Necessário ainda problematizarmos sobre a concessão da providência jurisdicional de forma antecipada (a chamada tutela antecipada) e da concessão de liminares em medidas cautelares. Referidas concessões feririam o princípio do contraditório e da ampla defesa já que a parte contrária não é ouvida nos autos antes do deferimento das mesmas?
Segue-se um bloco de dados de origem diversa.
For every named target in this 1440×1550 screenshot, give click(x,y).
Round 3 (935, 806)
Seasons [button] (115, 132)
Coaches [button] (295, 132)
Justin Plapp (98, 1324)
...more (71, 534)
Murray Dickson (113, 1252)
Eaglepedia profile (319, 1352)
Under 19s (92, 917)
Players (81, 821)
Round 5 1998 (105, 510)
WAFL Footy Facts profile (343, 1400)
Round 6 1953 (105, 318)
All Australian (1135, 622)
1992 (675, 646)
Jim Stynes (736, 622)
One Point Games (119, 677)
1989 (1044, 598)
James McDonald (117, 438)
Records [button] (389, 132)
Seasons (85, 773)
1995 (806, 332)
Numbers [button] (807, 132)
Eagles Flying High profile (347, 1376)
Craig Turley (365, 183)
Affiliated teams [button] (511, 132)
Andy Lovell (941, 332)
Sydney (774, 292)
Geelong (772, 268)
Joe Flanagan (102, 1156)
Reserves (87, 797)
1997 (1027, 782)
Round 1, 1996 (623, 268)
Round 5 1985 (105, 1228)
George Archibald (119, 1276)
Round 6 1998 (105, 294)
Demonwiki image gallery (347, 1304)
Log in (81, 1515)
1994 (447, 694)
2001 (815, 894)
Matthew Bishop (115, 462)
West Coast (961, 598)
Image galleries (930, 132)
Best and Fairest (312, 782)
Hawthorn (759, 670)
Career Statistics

Vejamos:
Segundo Montenegro (2007, p.33): É inegável que o deferimento da liminar ou da tutela antecipada, sem a ouvida da parte contrária, em tese arrepia o princípio constitucional do contraditório e da ampla defesa, visto que foi deferida determinada providência jurisdicional ao autor sem o estabelecimento do contraditório, ou seja, sem garantir à parte contrária o direito de se defender, de se contrapor aos argumentos que arrimam o pleito liminar. Embora respeitando valorosas opiniões em sentido contrário, entendemos que essa atuação do magistrado não importa, pelo menos em regra, na infração ao princípio constitucional examinado, desde que em companhia da observância de outros princípios constitucionais, sobretudo do da motivação. Nesse sentido, o magistrado deve demonstrar que o excepcional deferimento da providência pleiteada, sem a ouvida da parte contrária (sem estabelecimento do contraditório), se deu por ter o autor preenchido, de forma objetiva, os requisitos peculiares à espécie (fumus boni júris e periculum in mora, na cautelar, e a prova inequívoca da verossimilhança da alegação e periculum in mora ou manifesto propósito protelatório do réu, na antecipação da tutela). 
Gonçalves (2006, p.31) também coaduna com o pensamento de Montenegro afirmando que “não há qualquer ofensa a esse princípio na concessão de liminares inaudita altera parte, pois elas pressupõem uma situação de urgência tal que não há tempo hábil para ouvir a parte contrária, ou a existência de risco nessa ouvida, ante a perspectiva de que ele tome providências para tornar inviável a realização da medida.” 
Dessa monta, preenchidos os requisitos de cada espécie somados ao atendimento do princípio da motivação das decisões judiciais (art.93, inc.IX da CF), inegável que referidas concessões não ferem o princípio do contraditório e da ampla defesa.
Vale aclarar que em tendo sido deferida a liminar ou a antecipação da tutela, será aplicado a partir daí o princípio do contraditório e da ampla defesa, por meio da garantia atribuída ao réu de oferecer sua defesa, rebatendo e tentando afastar a medida meramente provisória que foi contra si deferida.